Franck does report that Regnerus has responded to his critics in the November issue of Social Science Research. Much of Franck’s article appears to be based on this response — he purports to sumarize it and quotes from it extensively — but he doesn’t link to the article itself, and I cannot find it online. (Does anyone out there have a copy?) So for me it’s hard to know what to make of some of what Franck says, absent the ability to read the actual article he is discussing.

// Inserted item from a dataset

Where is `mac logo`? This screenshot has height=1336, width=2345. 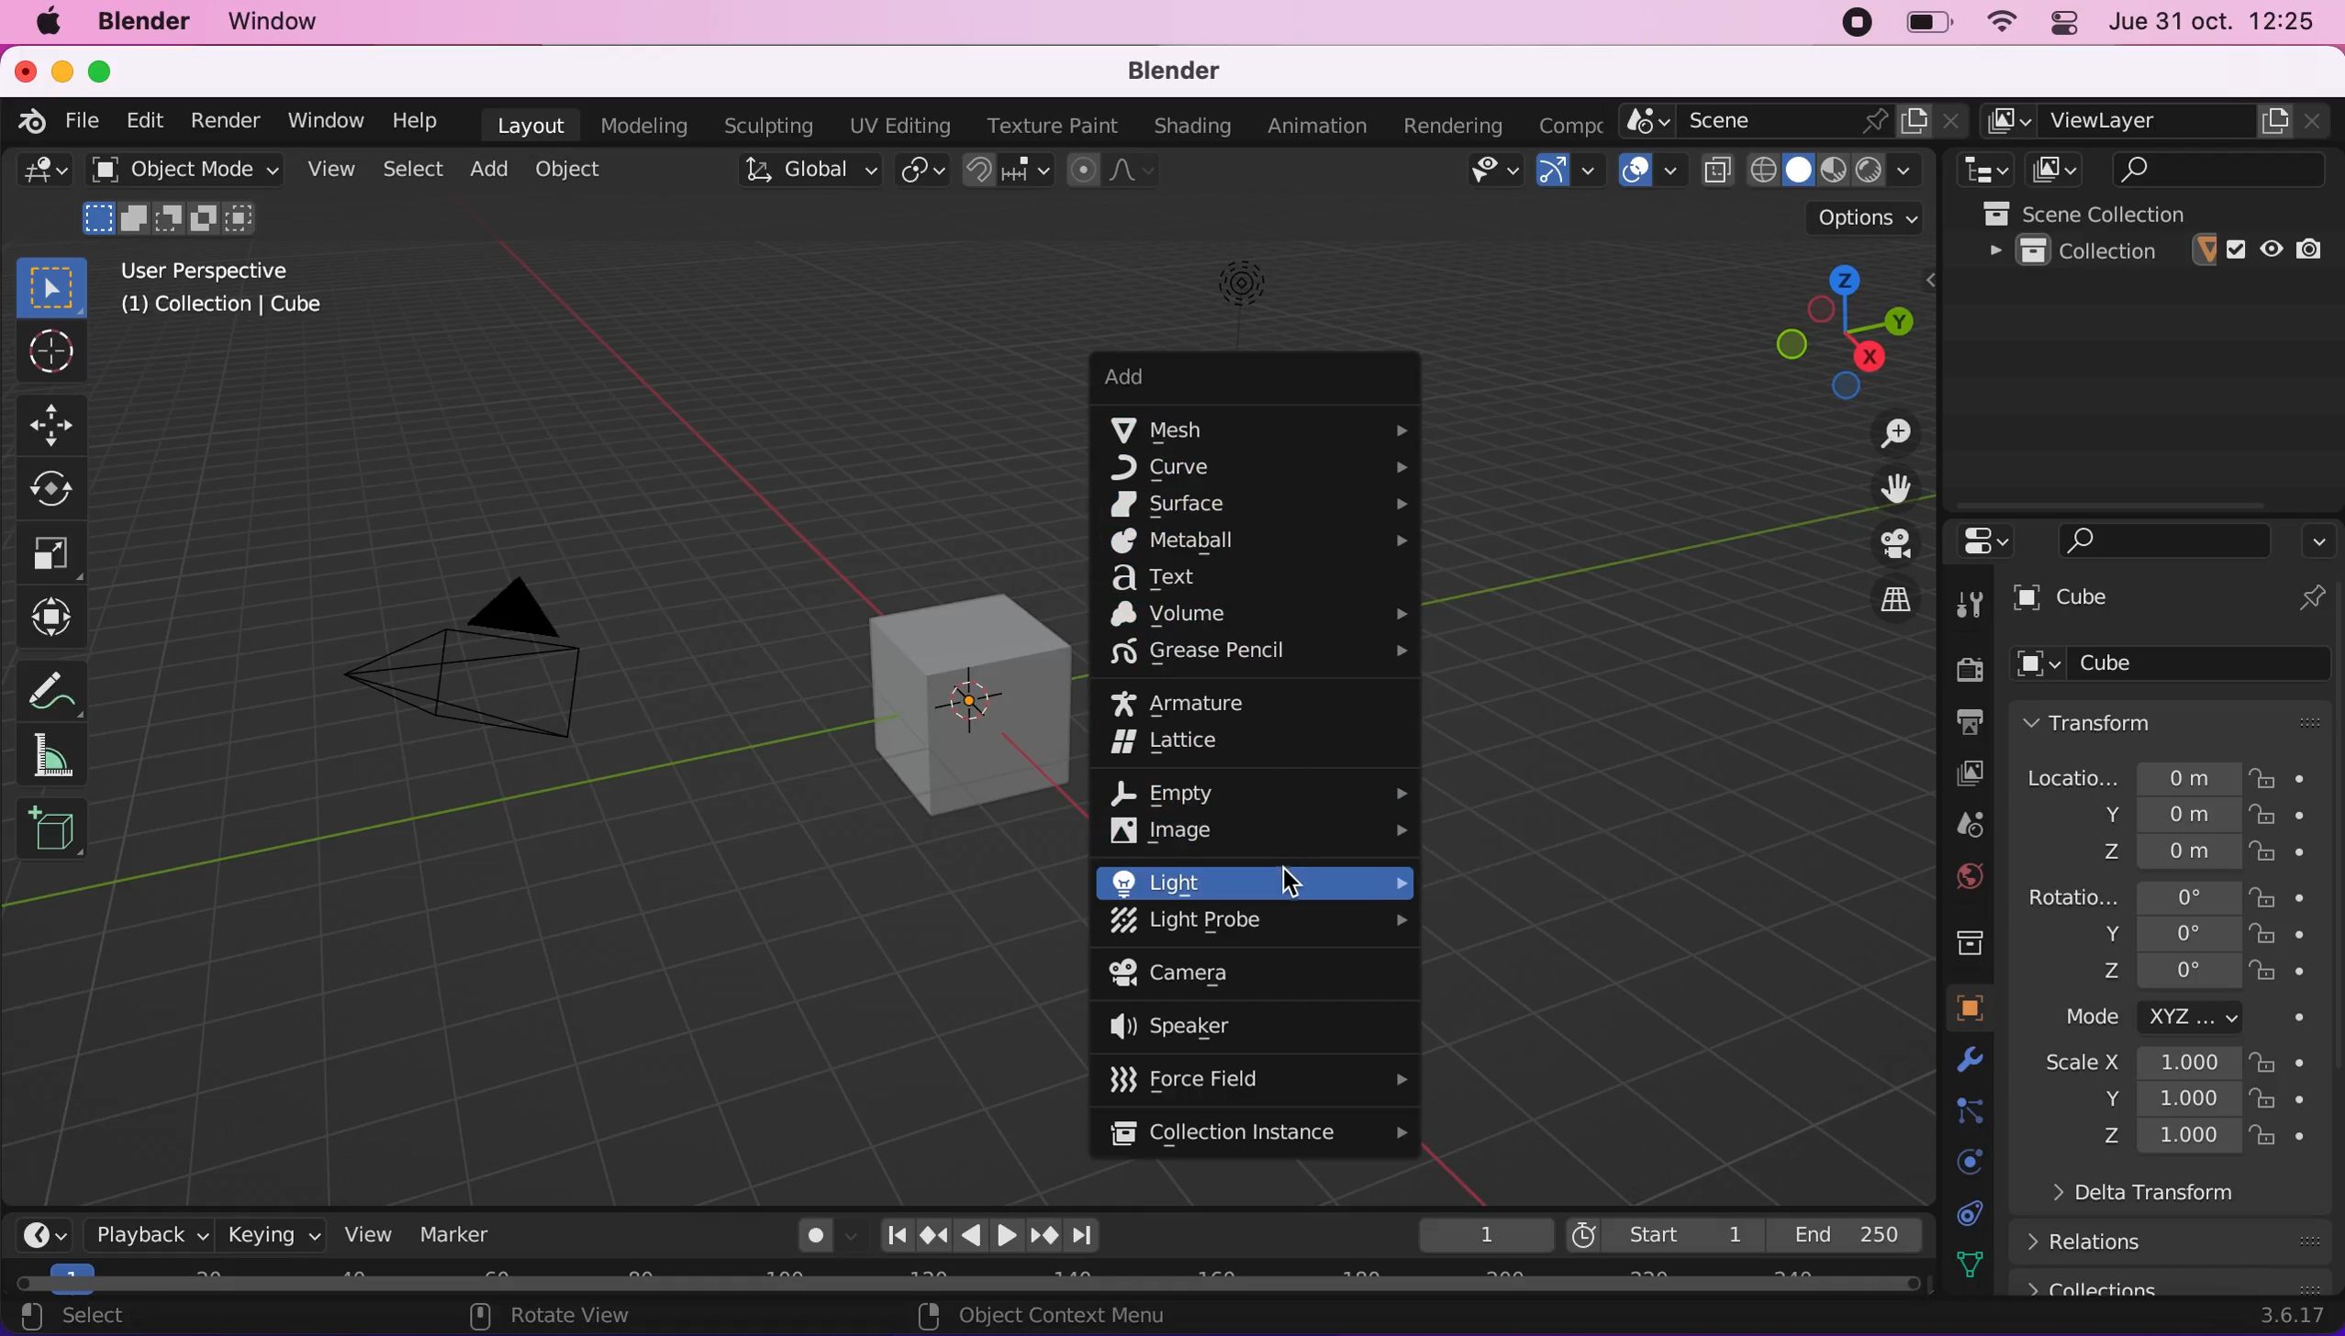 mac logo is located at coordinates (50, 26).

Franck stresses, as Regnerus has all along, and as he apparently does again (with some new analyses of the study’s data) in this new article, the fact that young adults who report that a parent had a same-sex romantic relationship seem to have experienced a great deal of family turmoil and instability, and appear to have suffered negative consequences as a result. This is important. When I first heard Mark Regnerus summarize his findings, at a luncheon when his article first appeared, that was the very thing that struck me most forcefully: These young people appear to have experienced very high and apparently harmful levels of family instability. I believed then, and continue to believe now, that if Regnerus has built his original article around this set of findings, and had explored those findings carefully and sensitively, and had not gotten himself into the mess about calling what he was looking at a “new family structure,” he would have made a valuable contribution to the field, and would likely have avoided at least some (certainly not all, probably not even most) of the the public criticism that in fact he has endured. He certainly would have avoided MY criticism.
But that’s not what happened. Instead, he did, as a centerpiece of his approach, get into the mess of labeling this phenomenon a “family structure” that can be validly compared and contrasted to other “family structures.” That’s the issue that’s of such concern.
Yet in Franck’s telling of the story, all of this is a complete non-issue, just one more unfair attack on bullet-proof scholarship. In fact, it seems to me that Franck himself does not really understand what is being alleged here; in today’s article (and in yesterday’s), he, Franck, seems to think that Regnerus’ critics are mainly exercised over issues such as whether to say “lesbian mother” or “mother who had a lesbian relationship” — issues which, to me at least, hardly matter and certainly do not touch upon the real problem.
What matters to me — the main and nearly only thing that matters to me — is whether in a study of ”new family structures,” the fact that your mother had a same-sex romantic relationship when you were growing up constitutes a “family structure.” I (and many others) say that it absolutely does not. Franck does not seem to recognize the question. I’m not sure if Mark does, or does not, in his new article, which I look forward to reading as soon as it’s available.